By all accounts, most people on Lee’s side opposed the marriage. She was a well-educated woman who had studied sociology in the US and was playing an active role in the country’s nascent women’s rights movement. Her colleagues and family thought that marriage to Kim, an opposition politician and widower with two sons, would mean the end of her career and an end to her meaningful contribution to society.
Lee thought differently. In a memoir, she recalls feeling she needed to help Kim. And help she did, throughout his tumultuous political career that sometimes saw his life in direct danger.
Nine days after the wedding, Kim was taken away by authorities for alleged ties to anti-revolutionary forces. Throughout the Park Chung-hee years, Kim, as a dissident politician, faced political oppression. Following the presidential election in 1971 in which Kim lost to Park by a narrow margin, Kim was involved in a mysterious car accident that left him with a permanent injury to his leg.

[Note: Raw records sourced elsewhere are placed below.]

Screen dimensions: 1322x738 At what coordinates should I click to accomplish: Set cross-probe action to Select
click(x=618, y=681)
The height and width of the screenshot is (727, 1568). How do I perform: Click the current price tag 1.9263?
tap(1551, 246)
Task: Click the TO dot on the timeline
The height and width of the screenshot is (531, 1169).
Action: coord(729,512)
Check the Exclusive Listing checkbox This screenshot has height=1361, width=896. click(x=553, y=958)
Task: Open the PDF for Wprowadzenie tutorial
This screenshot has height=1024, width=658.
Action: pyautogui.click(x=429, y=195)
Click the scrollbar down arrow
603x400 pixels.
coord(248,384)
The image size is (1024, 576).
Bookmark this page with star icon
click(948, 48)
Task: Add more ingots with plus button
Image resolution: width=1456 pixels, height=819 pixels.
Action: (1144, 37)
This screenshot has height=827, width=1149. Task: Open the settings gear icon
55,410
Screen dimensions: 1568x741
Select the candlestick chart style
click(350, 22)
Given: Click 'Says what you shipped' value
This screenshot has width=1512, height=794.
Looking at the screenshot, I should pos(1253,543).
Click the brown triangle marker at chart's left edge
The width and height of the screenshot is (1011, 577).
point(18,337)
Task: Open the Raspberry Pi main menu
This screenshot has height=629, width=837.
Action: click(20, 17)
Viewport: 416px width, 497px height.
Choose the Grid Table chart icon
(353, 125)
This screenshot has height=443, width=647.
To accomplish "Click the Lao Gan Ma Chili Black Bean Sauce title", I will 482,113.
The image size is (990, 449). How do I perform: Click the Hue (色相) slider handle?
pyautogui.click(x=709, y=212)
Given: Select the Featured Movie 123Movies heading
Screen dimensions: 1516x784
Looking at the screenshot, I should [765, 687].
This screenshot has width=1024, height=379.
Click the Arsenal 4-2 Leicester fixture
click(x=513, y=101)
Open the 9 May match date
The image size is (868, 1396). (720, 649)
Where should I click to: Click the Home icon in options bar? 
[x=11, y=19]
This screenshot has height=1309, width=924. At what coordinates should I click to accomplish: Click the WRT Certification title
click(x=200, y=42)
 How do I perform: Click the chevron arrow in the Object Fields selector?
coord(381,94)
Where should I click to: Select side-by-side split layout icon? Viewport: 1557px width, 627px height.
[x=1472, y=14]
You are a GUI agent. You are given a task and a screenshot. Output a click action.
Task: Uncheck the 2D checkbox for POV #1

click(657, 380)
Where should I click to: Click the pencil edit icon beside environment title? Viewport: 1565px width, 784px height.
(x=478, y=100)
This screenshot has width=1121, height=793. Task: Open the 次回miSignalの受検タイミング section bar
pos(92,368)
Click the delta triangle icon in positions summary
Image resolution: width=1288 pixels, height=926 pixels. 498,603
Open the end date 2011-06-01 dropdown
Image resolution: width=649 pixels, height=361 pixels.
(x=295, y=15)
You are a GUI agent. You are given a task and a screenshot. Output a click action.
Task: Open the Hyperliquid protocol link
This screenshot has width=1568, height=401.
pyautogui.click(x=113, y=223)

In 1973, while campaigning in Japan against the Yushin regime, under which Park secured himself near-lifetime rule, Kim was kidnapped by the Korean Central Intelligence Agency and released five days later in Korea. It has been said that US Ambassador to Korea Philip Habib interceded for his release.
In 1976, Kim was sentenced to five years in prison for his involvement in an anti-government declaration, a sentence that was reduced to house arrest in 1978. His political rights were restored following Park’s assassination in 1979, but troubles did not end for Kim.
In May 1980, Kim was arrested and sentenced to death on charges of sedition and conspiracy following Chun Doo-hwan’s rise to power by a military coup. With the intervention of the US, the death sentence was commuted to 20 years in prison. In 1982, Kim announced his retirement from politics and was allowed to go into exile in the US, where he continued to criticize Chun’s authoritarian regime. In 1985, Kim returned to Korea, only to be placed under house arrest once again.
Through all of this, Lee was not only a wife but a political comrade as well, campaigning internationally for Kim’s release in 1976 and supporting his efforts during his years in prison, under house arrest and in exile.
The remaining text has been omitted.